The role of human chorionic somatomammotropin (HCS) and gonadal steroids in gestational diabetes.

Abstract

Maternal carbohydrate tolerance during gestation appears to be altered by at least two mechanisms: 1) decreased sensitivity of insulin-sensitive tissues to the hypoglycemic action of insulin, and 2) alterations in the sensitivity of the islets of Langerhans to the insulinogenic stimulus of glucose. The effect of physiologic amounts of unconjugated estriol and estradiol on these parameters is as yet unknown. Decreased sensitivity to insulin can be produced experimentally in female Rhesus monkeys by human chorionic somatomammotropin (HCS) and by progesterone administration.

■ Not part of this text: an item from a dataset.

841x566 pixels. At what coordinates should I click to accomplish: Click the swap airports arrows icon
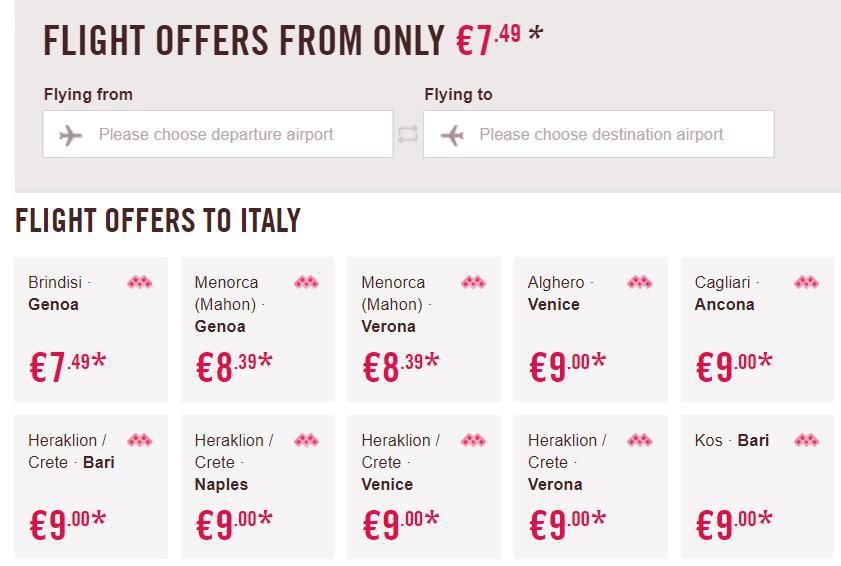(408, 134)
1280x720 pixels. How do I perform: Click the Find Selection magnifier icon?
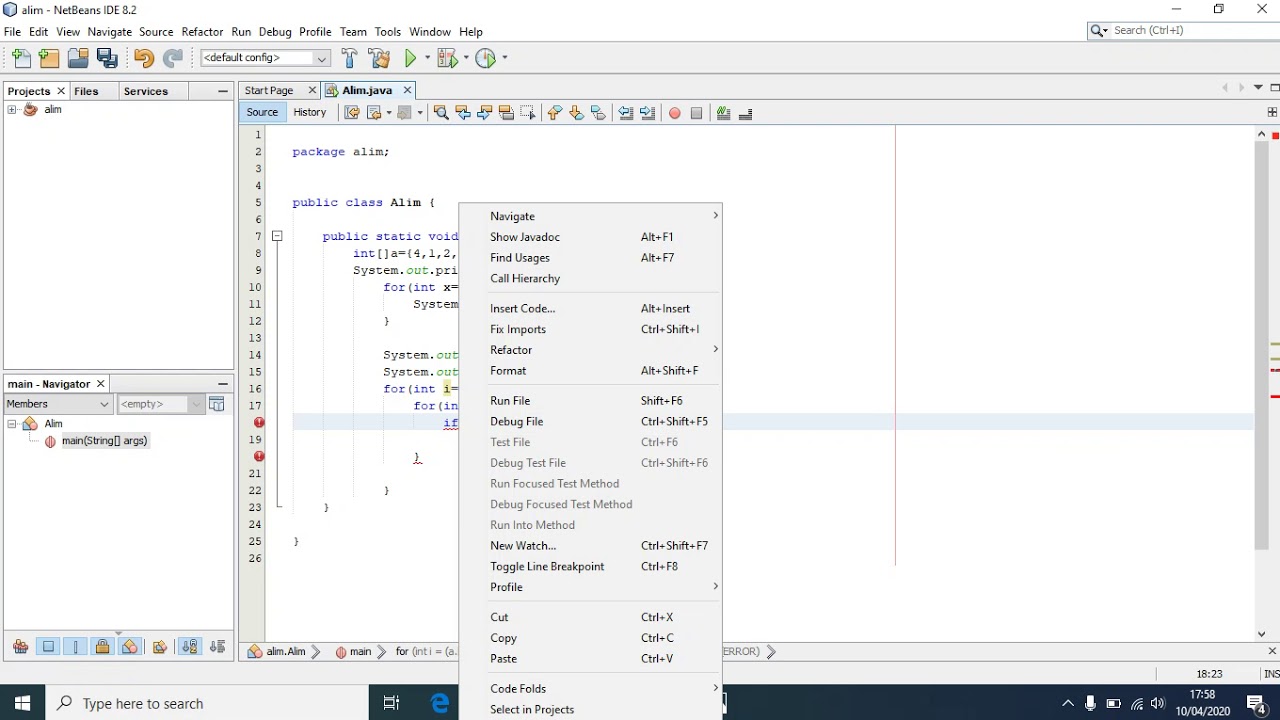[x=440, y=113]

Progesterone administration enhances glucose-stimulated insulin production in both monkeys and man. By contrast, HCS administration reverses the progesterone-enhanced serum insulin response to glucose in monkeys and actually retards insulin production in response to glucose in subclinical diabetic women. The latter pattern of insulin response is similar to, but not identical with, that seen in women with gestational diabetes. Whether progesterone and/or the estrogens elaborated by the conceptus alter the effect of HCS on insulin production or sensitivity to insulin in normal or subclinical diabetic women remains to be determined.